* Görev 1 *
Bağışıklık yetmezlikleri metnine göre bu hastalıkların en karakteristik özelliği nedir?
* Görev 2 *
Bağışıklık yetmezlikleri metnini kaldığı yerden devam ettirerek genişletin.

* İncelenen Metin *
============================================================

İmmünoloji ve Alerji Bilim Dalı

Bağışıklık Yetmezlikleri

Bağışıklık sistemi vücudu mikroplara karşı savunan doku ve organlardan meydana gelir. “Bağışıklık”, bu sistemin yapı taşı olan ve lökosit olarak adlandırılan hücrelerin görevidir. Bu hücreler gerek mikroplara saldırarak gerekse onlara karşı bazı toksik maddeler üreterek mücadele eder. Bu nedenle lökositlerin sayısında ya da işlevlerinde eksiklik olması “bağışıklık yetmezlikleri” olarak adlandırılan hastalıkların ortaya çıkmasına neden olur. Çocukluk yaşlarında tanı koyulan bağışıklık yetmezliklerinin birçoğu kalıtsal nedenlerle ortaya çıkar. Erişkinlerde ise çevresel faktörlerin (kimyasal maddelere veya radyasyona maruz kalma, hava veya ortam kirliliği vb.) etkisi daha belirgindir. Tekrarlayan enfeksiyonlar bu hastalıkların en karakteristik özelliğidir. İlaç tedavilerine direnç gösterir ve genellikle uzun süre antibiyotik kullanımı gerektirir. Özellikle erişkin yaşlarda hastalığın belirti ve bulguları daha farklı olabilir. Nedeni bilinmeyen organ büyümesi (karaciğer, dalak, lenf bezi), kan hücrelerinin sayısında azalma ve romatizmal veya allerjik şikâyetlerin ortaya çıkması bunlardan birkaçıdır. Dolayısı ile hastalar çoğu kez bağışıklık uzmanı “immünolog” yerine farklı dal hekimlerine başvurur.  Diğer taraftan bu hastalıklar hakkında toplumsal farkındalık düzeyi düşüktür. Sağlık çalışanları arasında da bu hastalıkların iyi bilinmediği dikkat çekmektedir. Bu nedenle hastaların tanıları geç konur ve tedavilerine geç başlanır. Bunun en olumsuz yanı tekrarlayan enfeksiyonlar nedeniyle organlarda kalıcı işlev bozuklukları meydana gelmesidir. O nedenle erken tanı ve doğru tedavi hastanın yaşam süresi ve kalitesini bakımından çok önemlidir.

============================================================

* Kayıt Kümesi *

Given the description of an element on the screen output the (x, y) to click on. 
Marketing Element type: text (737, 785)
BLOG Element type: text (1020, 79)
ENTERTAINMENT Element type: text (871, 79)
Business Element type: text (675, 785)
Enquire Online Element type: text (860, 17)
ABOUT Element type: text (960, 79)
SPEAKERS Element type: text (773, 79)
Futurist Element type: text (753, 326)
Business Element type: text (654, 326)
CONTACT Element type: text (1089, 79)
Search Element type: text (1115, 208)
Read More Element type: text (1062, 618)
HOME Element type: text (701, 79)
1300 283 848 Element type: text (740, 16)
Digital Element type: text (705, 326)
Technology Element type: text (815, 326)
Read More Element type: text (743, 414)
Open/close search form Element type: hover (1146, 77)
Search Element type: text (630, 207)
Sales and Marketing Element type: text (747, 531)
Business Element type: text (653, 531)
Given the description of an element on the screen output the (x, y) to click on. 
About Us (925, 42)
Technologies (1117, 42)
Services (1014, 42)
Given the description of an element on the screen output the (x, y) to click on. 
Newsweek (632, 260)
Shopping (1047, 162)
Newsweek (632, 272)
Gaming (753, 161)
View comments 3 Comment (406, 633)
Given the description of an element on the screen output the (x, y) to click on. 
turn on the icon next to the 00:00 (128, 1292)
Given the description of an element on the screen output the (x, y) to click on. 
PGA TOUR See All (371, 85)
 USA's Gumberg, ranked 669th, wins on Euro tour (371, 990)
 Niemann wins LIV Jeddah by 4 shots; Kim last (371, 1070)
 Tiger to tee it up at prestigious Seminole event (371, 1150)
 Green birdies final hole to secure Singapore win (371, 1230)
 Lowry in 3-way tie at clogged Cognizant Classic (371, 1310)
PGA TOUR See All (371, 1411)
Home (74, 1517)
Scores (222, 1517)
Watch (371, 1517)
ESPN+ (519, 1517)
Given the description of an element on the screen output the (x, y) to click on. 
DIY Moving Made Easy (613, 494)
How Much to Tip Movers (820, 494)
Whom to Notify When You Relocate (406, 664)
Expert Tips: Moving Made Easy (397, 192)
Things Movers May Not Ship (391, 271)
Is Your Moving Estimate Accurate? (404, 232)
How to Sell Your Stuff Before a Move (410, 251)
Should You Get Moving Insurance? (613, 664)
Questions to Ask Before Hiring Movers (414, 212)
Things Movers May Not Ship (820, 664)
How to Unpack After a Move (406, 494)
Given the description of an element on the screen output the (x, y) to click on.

============================================================

* Alıştırma Yanıtı 1 *
Tekrarlayan enfeksiyonlardır.

* Alıştırma Yanıtı 2 *
Bağışıklık Yetmezliklerinde Tanı Koyma

Bağışıklık yetmezlikleri tanısı hasta muayenesi ve laboratuvar testleri ile koyulur.  Kanda yapılan testler 2 aşamada gerçekleştirilir. İlk aşamada tarama testleri yapılırken, ikinci aşamada daha özgün testler yapılır. Böylelikle tarama testlerinde tespit edilen anormal bulguların detaylı analizi yapılmış olur. İlk aşamadaki testler rutin hizmet veren birçok laboratuvarda yapılabilir. Özgün testler ise ancak ileri teknoloji ürünü sistemlerin (akan hücre ölçer, lümineks) kullanıldığı gelişmiş laboratuvarlarda yapılabilir. Ayrıca tüm bu testlerin doğru yorumlanabilmesi için “bağışıklık yetmezlikleri” konusunda uzmanlaşmış personelin bulunması gerekir.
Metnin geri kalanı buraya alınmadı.